* Supplied entries:

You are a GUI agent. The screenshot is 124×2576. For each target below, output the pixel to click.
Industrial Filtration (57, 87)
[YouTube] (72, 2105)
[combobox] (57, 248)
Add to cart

* Exercise details: All of the material should be duplicated exactly.

* Answer to this exercise:
You are a GUI agent. The screenshot is 124×2576. For each target below, output the pixel to click.
Industrial Filtration (57, 87)
[YouTube] (72, 2105)
[combobox] (57, 248)
Add to cart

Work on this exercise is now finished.